### [PROVIDED DATA]
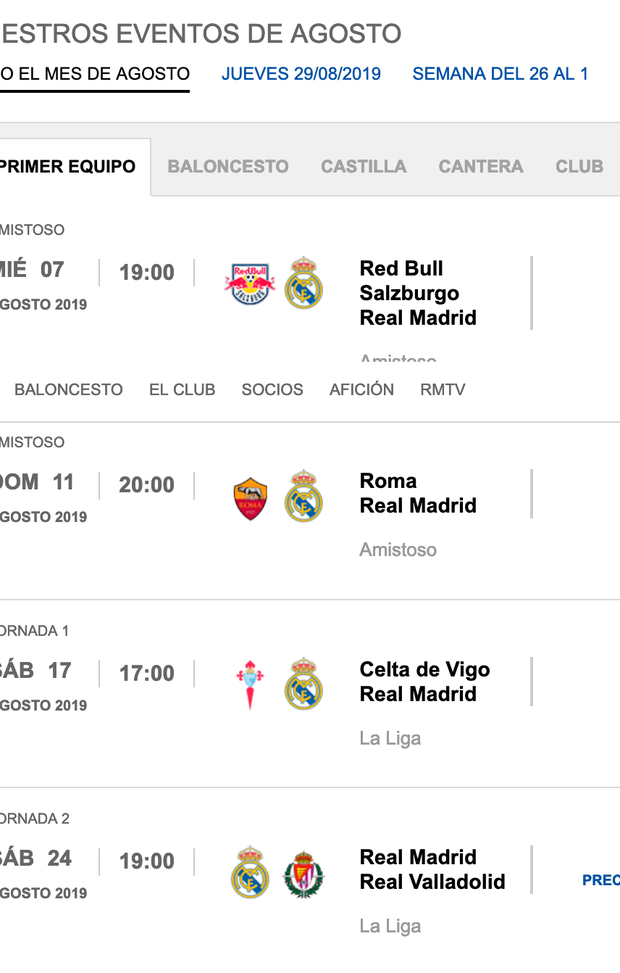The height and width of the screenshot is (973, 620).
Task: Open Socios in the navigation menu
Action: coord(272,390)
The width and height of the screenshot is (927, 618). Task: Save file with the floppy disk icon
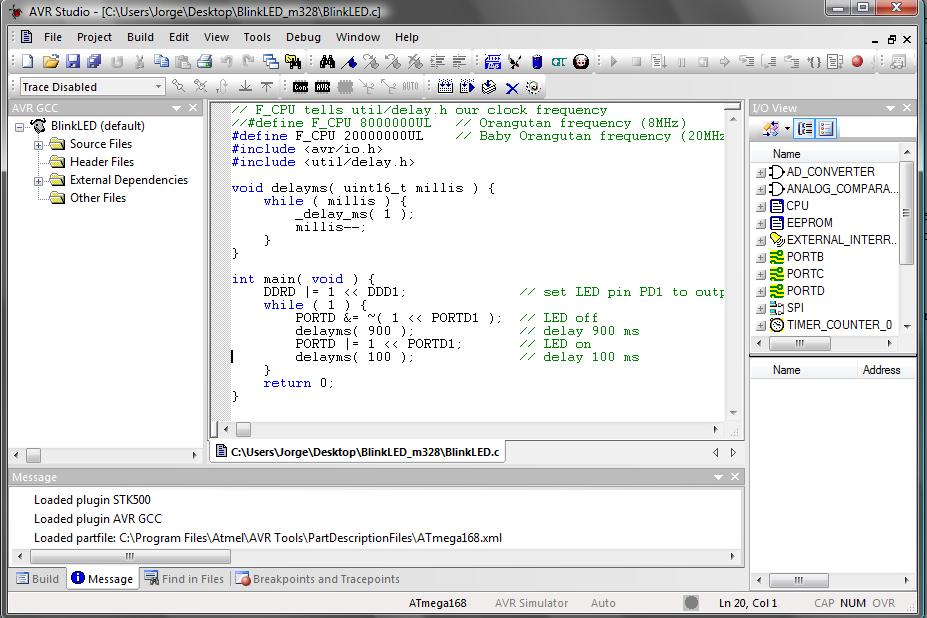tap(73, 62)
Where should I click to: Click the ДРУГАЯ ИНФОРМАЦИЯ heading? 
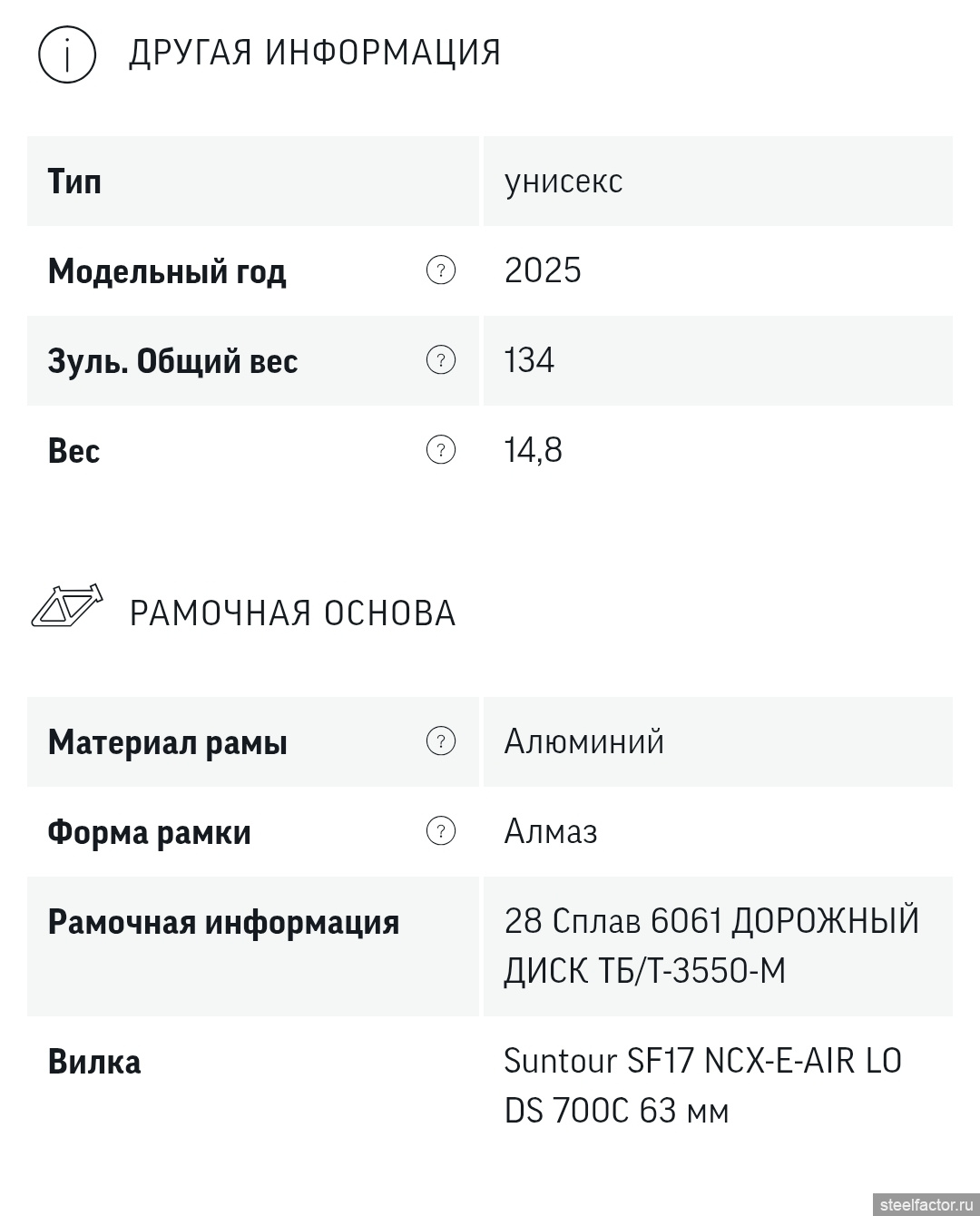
...
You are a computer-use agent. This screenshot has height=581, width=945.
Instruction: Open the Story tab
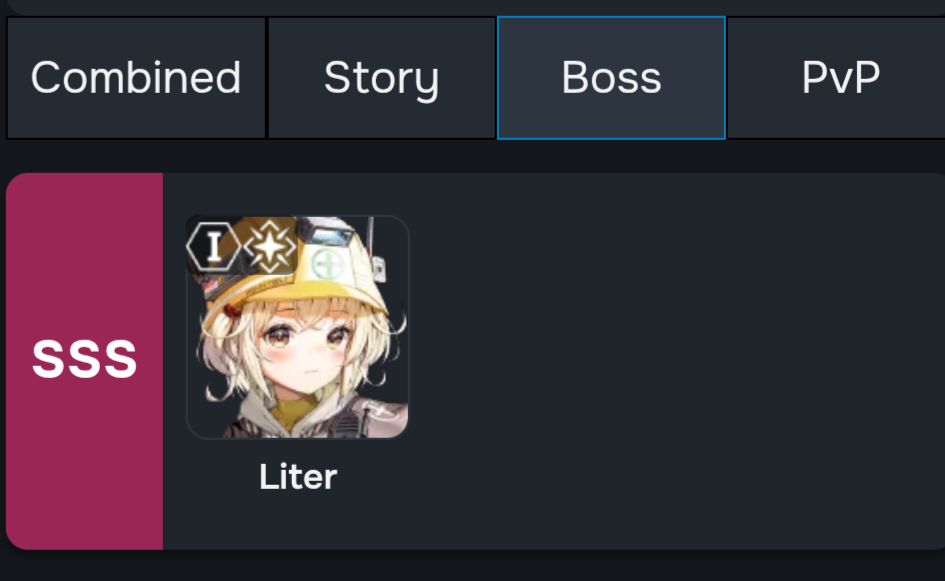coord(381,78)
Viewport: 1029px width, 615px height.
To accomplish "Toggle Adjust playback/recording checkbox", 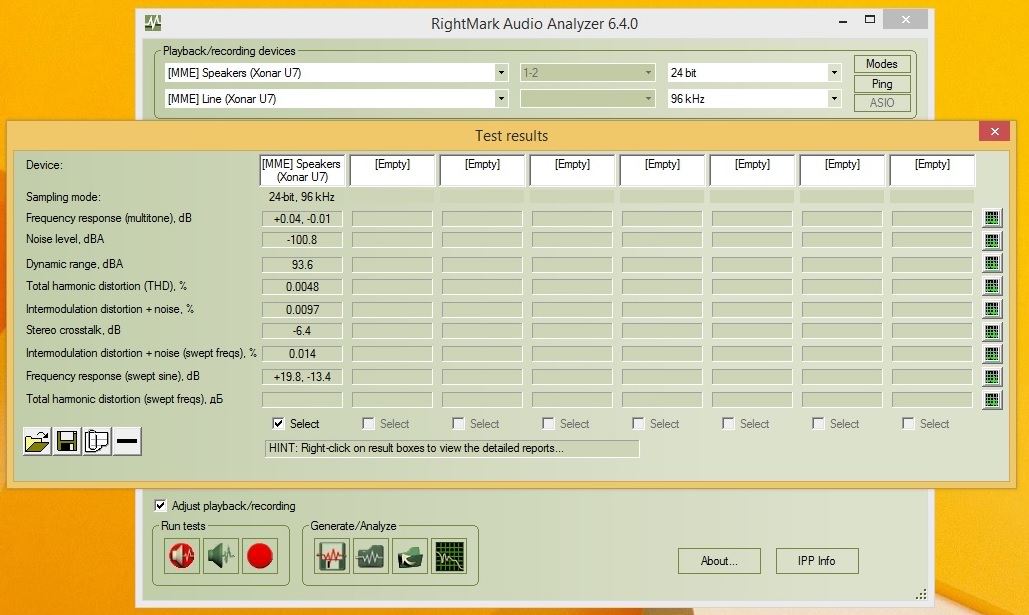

### [TASK OBJECTIVE]
From the records above, return exactly the lines running from the one that contains "The width and" down to the one that contains "Where should I", both included, without any pictures.

### [RESULT]
The width and height of the screenshot is (927, 618). Task: Save file with the floppy disk icon
tap(73, 62)
Where should I click to: Click the ДРУГАЯ ИНФОРМАЦИЯ heading? 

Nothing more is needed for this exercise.